La crise actuelle révèle une contradiction fondamentale : le pouvoir sénégalais pouvait-il durablement fonctionner avec deux centres de gravité ? D’un côté, Bassirou Diomaye Faye disposait de la légitimité constitutionnelle de chef de l’État. De l’autre, Ousmane Sonko conservait une légitimité militante majeure, notamment auprès de la jeunesse urbaine et des cadres du Pastef. Pendant deux ans, le régime a tenté de faire cohabiter ces deux figures. Mais au Sénégal, où la présidence concentre historiquement l’autorité politique, cette dualité ne pouvait durer indéfiniment.

En mai 2026, Diomaye Faye avait publiquement averti que le pouvoir risquait de sombrer dans « les ambitions personnelles ». Quelques semaines plus tard, il rappelait que seul le président détenait le pouvoir constitutionnel de nommer – et de révoquer – son Premier ministre. Vendredi soir, il est passé à l’acte.

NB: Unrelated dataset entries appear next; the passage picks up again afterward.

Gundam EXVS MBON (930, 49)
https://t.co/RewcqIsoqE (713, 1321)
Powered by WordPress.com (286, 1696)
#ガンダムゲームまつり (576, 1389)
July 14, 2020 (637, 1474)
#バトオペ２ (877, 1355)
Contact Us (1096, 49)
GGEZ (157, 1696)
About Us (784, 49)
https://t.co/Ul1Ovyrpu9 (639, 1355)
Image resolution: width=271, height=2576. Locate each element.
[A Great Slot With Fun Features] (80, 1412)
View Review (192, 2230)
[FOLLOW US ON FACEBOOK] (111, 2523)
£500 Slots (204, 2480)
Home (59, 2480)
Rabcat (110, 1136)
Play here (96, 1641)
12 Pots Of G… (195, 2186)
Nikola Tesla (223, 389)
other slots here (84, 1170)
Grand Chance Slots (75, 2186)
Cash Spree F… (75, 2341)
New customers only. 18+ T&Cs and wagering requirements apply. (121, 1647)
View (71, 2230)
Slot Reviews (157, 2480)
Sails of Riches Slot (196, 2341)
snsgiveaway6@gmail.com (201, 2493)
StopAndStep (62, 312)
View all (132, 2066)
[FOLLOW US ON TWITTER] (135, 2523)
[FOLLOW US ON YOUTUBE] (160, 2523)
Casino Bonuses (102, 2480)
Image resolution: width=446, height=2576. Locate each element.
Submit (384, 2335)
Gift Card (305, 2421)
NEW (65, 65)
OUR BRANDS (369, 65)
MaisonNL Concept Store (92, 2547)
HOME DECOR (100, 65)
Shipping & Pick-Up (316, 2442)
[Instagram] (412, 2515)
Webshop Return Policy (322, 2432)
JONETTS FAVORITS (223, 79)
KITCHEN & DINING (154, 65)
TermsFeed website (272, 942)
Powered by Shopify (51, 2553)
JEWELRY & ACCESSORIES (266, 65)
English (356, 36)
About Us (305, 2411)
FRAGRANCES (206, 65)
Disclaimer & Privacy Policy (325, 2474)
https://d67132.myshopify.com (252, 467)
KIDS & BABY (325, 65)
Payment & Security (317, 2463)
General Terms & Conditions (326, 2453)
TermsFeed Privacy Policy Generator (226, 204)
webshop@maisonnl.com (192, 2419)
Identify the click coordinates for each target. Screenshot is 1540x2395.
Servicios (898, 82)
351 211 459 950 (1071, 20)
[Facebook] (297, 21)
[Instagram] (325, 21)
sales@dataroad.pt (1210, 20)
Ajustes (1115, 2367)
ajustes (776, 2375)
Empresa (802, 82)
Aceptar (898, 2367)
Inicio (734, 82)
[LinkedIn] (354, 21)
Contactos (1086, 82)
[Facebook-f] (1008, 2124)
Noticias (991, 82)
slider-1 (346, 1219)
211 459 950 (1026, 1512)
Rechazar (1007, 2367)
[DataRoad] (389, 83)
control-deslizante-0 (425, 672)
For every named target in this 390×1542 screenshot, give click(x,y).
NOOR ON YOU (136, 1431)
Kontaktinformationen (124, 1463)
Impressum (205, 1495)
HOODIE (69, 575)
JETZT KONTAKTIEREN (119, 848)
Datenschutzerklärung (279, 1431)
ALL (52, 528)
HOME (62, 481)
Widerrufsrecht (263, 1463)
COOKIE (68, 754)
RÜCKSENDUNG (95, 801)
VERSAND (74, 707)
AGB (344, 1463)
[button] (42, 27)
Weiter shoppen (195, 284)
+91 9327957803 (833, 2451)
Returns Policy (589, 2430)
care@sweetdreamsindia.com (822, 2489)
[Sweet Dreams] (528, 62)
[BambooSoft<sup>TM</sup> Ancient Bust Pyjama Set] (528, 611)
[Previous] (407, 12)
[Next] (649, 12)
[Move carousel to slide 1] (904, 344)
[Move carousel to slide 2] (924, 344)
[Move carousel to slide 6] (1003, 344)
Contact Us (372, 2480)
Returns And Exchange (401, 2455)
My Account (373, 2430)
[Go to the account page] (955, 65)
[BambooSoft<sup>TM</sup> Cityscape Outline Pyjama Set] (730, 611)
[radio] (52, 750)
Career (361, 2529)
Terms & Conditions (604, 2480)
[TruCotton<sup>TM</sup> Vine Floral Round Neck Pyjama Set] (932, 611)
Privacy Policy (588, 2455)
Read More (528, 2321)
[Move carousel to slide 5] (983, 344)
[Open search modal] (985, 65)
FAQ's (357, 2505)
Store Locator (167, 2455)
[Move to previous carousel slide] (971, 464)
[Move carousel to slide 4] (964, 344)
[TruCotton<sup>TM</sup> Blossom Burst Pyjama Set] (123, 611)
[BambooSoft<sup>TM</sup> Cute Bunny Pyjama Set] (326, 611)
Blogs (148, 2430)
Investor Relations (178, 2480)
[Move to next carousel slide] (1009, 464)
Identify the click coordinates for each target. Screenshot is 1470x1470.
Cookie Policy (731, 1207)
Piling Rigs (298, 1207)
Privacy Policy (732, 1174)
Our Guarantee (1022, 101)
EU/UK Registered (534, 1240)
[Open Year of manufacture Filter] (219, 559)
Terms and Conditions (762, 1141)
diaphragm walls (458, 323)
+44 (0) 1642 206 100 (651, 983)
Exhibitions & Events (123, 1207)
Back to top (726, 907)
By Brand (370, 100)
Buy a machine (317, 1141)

Cette rupture ouvre désormais une période à haut risque. Si Ousmane Sonko conserve le contrôle politique du Pastef et de la majorité parlementaire, Diomaye Faye, lui, garde l’appareil d’État et la présidence. Entre les deux hommes, la bataille pour 2029 vient sans doute de commencer. Mais pour de nombreux Sénégalais, l’inquiétude est ailleurs : chômage massif des jeunes, coût de la vie exorbitant, dette record et promesses de rupture toujours en suspens. Derrière cette guerre des ambitions, beaucoup craignent déjà que l’espoir né de l’alternance de 2024 ne se dissolve dans les fractures du pouvoir.

Le président doit désormais nommer un nouveau Premier ministre, qui devra être approuvé par les députés dans un délai de trois mois maximum.